Exercise objective: List every line of the data below that contains the word "Toggle", copying each such line in full.

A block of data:
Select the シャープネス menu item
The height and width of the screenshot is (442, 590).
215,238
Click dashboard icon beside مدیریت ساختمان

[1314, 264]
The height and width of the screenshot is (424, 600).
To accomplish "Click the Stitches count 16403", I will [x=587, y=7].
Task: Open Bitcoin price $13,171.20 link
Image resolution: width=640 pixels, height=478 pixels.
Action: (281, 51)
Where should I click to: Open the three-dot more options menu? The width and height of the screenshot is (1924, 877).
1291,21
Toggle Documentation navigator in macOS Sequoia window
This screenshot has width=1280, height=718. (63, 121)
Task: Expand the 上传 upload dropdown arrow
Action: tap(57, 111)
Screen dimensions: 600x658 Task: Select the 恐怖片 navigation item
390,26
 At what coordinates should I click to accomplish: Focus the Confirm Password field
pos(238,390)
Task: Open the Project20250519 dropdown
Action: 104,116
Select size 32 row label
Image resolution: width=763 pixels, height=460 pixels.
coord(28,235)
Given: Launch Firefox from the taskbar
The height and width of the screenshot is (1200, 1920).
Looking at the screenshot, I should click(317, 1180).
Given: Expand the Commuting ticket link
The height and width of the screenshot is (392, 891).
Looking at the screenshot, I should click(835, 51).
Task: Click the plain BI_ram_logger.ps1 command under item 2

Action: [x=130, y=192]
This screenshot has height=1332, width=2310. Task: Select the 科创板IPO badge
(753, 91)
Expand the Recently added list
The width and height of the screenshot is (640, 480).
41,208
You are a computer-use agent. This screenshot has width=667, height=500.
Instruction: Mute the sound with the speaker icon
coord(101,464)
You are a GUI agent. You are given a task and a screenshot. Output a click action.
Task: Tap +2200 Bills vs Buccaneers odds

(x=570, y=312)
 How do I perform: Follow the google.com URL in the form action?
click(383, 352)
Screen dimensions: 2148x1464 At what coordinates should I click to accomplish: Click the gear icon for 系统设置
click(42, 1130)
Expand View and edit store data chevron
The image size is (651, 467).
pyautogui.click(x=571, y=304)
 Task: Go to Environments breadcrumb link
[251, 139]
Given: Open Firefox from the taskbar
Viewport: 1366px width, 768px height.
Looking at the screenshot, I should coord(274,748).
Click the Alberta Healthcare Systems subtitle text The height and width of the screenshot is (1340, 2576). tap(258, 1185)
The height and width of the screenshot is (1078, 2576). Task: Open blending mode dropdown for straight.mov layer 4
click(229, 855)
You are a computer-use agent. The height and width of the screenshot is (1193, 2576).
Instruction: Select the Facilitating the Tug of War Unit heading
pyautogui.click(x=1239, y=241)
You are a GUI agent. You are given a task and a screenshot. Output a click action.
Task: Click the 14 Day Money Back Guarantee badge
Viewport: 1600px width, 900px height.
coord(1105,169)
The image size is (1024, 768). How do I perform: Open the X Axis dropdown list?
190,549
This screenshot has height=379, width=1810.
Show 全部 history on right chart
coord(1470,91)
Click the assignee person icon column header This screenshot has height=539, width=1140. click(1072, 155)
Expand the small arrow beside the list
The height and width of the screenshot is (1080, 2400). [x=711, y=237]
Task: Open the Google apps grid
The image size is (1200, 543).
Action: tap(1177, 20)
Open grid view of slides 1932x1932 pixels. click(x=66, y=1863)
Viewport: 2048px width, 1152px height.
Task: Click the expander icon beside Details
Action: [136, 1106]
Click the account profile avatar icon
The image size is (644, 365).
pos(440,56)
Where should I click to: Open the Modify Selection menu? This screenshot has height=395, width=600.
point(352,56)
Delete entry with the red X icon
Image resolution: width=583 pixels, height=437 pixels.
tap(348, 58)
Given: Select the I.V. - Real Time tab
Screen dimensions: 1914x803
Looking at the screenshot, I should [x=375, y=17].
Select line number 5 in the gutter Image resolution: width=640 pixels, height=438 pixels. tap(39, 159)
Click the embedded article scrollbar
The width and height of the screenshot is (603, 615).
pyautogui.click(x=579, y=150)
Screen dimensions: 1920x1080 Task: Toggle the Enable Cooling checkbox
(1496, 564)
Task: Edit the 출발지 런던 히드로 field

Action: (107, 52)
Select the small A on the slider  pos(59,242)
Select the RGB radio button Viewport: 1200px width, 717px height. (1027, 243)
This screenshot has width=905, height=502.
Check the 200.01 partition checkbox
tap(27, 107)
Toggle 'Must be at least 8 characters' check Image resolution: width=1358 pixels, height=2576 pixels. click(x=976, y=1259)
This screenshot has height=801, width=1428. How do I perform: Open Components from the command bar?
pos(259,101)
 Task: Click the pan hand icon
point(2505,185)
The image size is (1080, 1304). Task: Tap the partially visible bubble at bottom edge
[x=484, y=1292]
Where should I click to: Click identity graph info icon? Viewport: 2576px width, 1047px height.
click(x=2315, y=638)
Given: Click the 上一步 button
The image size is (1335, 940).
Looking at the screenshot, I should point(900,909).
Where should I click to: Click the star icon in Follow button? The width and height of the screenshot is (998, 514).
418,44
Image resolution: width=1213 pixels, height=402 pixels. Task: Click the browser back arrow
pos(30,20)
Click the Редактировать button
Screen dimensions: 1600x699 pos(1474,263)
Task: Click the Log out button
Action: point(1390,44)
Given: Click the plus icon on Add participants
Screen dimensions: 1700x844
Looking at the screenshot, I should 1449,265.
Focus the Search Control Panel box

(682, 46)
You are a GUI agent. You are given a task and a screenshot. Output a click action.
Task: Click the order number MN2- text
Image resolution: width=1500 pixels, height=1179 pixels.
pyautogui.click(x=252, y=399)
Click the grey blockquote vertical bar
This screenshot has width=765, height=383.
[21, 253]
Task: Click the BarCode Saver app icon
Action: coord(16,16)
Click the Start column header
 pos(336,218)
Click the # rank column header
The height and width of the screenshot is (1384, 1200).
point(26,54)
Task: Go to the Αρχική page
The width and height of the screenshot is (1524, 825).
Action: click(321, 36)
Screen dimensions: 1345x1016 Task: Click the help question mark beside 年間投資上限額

Result of this exercise:
Toggle Documentation navigator in macOS Sequoia window
Screen dimensions: 1920x1080 Task: Toggle the Enable Cooling checkbox
Toggle 'Must be at least 8 characters' check Image resolution: width=1358 pixels, height=2576 pixels. click(x=976, y=1259)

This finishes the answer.